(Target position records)
____

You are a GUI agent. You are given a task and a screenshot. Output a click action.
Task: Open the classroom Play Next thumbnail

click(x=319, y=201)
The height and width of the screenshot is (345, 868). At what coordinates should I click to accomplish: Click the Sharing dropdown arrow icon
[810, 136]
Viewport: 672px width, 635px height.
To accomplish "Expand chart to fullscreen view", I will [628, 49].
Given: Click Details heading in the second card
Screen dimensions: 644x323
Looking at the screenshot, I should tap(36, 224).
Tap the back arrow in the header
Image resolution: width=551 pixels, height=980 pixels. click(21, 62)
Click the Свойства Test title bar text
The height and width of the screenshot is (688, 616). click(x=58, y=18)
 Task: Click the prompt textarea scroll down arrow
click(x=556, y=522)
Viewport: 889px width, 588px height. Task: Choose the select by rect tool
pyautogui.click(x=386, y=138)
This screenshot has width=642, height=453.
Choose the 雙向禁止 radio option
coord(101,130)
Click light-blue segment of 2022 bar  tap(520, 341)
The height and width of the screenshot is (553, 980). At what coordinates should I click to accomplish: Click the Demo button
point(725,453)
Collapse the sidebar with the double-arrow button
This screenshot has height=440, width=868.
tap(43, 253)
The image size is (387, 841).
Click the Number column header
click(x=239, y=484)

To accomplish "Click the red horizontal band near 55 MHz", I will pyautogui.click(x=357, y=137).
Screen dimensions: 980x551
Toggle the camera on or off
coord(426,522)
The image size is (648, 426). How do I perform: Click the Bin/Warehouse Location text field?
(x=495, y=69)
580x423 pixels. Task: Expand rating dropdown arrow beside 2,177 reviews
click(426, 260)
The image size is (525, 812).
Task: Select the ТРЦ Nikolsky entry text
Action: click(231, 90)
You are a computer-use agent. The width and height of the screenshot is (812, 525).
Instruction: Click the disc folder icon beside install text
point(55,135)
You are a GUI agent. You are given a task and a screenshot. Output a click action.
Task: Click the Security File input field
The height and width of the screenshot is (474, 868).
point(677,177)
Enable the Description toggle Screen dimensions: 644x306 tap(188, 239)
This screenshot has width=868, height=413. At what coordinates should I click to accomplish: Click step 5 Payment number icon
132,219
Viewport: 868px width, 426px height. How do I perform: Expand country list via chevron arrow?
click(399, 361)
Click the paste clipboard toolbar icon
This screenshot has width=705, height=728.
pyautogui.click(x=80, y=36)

____

STATED GOAL
Rewrite the material above as a numbered list, omitting any blank lines.

FINAL RESULT
1. You are a GUI agent. You are given a task and a screenshot. Output a click action.
2. Task: Open the classroom Play Next thumbnail
3. click(x=319, y=201)
4. The height and width of the screenshot is (345, 868). At what coordinates should I click to accomplish: Click the Sharing dropdown arrow icon
5. [810, 136]
6. Viewport: 672px width, 635px height.
7. To accomplish "Expand chart to fullscreen view", I will [628, 49].
8. Given: Click Details heading in the second card
9. Screen dimensions: 644x323
10. Looking at the screenshot, I should tap(36, 224).
11. Tap the back arrow in the header
12. Image resolution: width=551 pixels, height=980 pixels. click(21, 62)
13. Click the Свойства Test title bar text
14. The height and width of the screenshot is (688, 616). click(x=58, y=18)
15.  Task: Click the prompt textarea scroll down arrow
16. click(x=556, y=522)
17. Viewport: 889px width, 588px height. Task: Choose the select by rect tool
18. pyautogui.click(x=386, y=138)
19. This screenshot has width=642, height=453.
20. Choose the 雙向禁止 radio option
21. coord(101,130)
22. Click light-blue segment of 2022 bar  tap(520, 341)
23. The height and width of the screenshot is (553, 980). At what coordinates should I click to accomplish: Click the Demo button
24. point(725,453)
25. Collapse the sidebar with the double-arrow button
26. This screenshot has height=440, width=868.
27. tap(43, 253)
28. The image size is (387, 841).
29. Click the Number column header
30. click(x=239, y=484)
31. To accomplish "Click the red horizontal band near 55 MHz", I will pyautogui.click(x=357, y=137).
32. Screen dimensions: 980x551
33. Toggle the camera on or off
34. coord(426,522)
35. The image size is (648, 426). How do I perform: Click the Bin/Warehouse Location text field?
36. (x=495, y=69)
37. 580x423 pixels. Task: Expand rating dropdown arrow beside 2,177 reviews
38. click(426, 260)
39. The image size is (525, 812).
40. Task: Select the ТРЦ Nikolsky entry text
41. Action: click(231, 90)
42. You are a computer-use agent. The width and height of the screenshot is (812, 525).
43. Instruction: Click the disc folder icon beside install text
44. point(55,135)
45. You are a GUI agent. You are given a task and a screenshot. Output a click action.
46. Task: Click the Security File input field
47. The height and width of the screenshot is (474, 868).
48. point(677,177)
49. Enable the Description toggle Screen dimensions: 644x306 tap(188, 239)
50. This screenshot has width=868, height=413. At what coordinates should I click to accomplish: Click step 5 Payment number icon
51. 132,219
52. Viewport: 868px width, 426px height. How do I perform: Expand country list via chevron arrow?
53. click(399, 361)
54. Click the paste clipboard toolbar icon
55. This screenshot has width=705, height=728.
56. pyautogui.click(x=80, y=36)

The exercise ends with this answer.